CDU-Innenpolitiker Schuster führt weiter aus, dass die Bundespolizei natürlich auch dann streng nach Vorschrift handelt, wenn in seltenen Fällen kein Asylbegehren geäußert wird. In diesen Fällen prüfe die Bundespolizei die rechtlichen Voraussetzungen für die Aufenthaltsbeendigung und die Rückführung und beantrage Abschiebehaft, wenn nötig. Mit dem Sonderstab für gefährliche Ausländer leiste besonders das Land Baden-Württemberg in vorbildlicher Weise, Abschiebehindernisse für ausreisepflichtige Gefährder und straffällige Ausländer in Zusammenarbeit aller beteiligten Behörden aus dem Weg zu räumen und z.B. Haftplätze für die Abschiebehaft zur Verfügung zu stellen. „Die Kooperation mit der Bundespolizei funktioniert reibungslos“, konstatiert Schuster. „Es fehlen also weder die vom FDP-Abgeordneten vermissten klaren Vorgaben, noch fehlt es an der entsprechenden Umsetzung durch die Bundespolizei.“

 

So sei es auch nicht richtig, dass die Bundespolizei sich regional an den Regularien einer EU-Außengrenze zu orientieren habe.

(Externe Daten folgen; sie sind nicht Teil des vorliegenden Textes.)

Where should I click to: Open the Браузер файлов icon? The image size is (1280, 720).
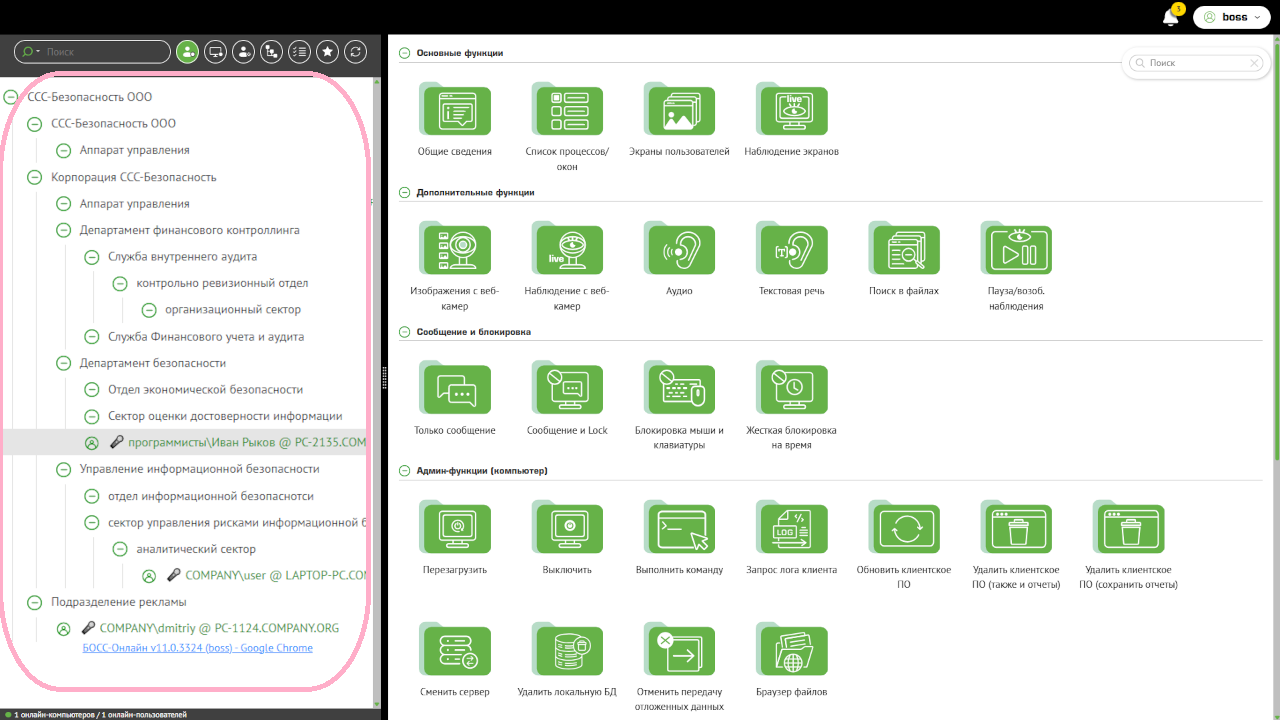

Da die Schweiz genau wie Italien oder Frankreich Mitglied des Schengener Abkommens sei, gälten auch die gleichen EU-Binnengrenzschutz-Regeln. Ungeachtet dessen müsse dem Vorwurf widersprochen werden, die Bundespolizei treffe nicht die richtigen technischen Vorkehrungen zur Feststellung illegaler Einreisen auf Güterzügen. „Im Gegenteil, die Bundespolizei setzt für diese Problematik ganz spezielle, gezielte Technik ein, um illegal Mitreisende in Güterzügen zu identifizieren“, führt der Bundestagsabgeordnete aus. 

 

Auch sei es längst beschlossene Sache zwischen den Koalitionsfraktionen, dass auch Algerien, Marokko und Tunesien in die Liste Sicherer Herkunftsstaaten aufgenommen werden.

 

Abschließend weist Schuster darauf hin, dass die Union und nicht die FDP den „Marshall-Plan“ für Afrika vorgelegt habe. In den Koalitionsverhandlungen haben Union und SPD auch längst eine umfassende Afrika-Strategie zur Eindämmung der illegalen Migration beschlossen. „Ich verstehe ja, dass die FDP gerne im Regierungsgeschäft mitmischen würde. Aber dann hätte man eben nicht aus Jamaika aussteigen dürfen“, schließt Schuster.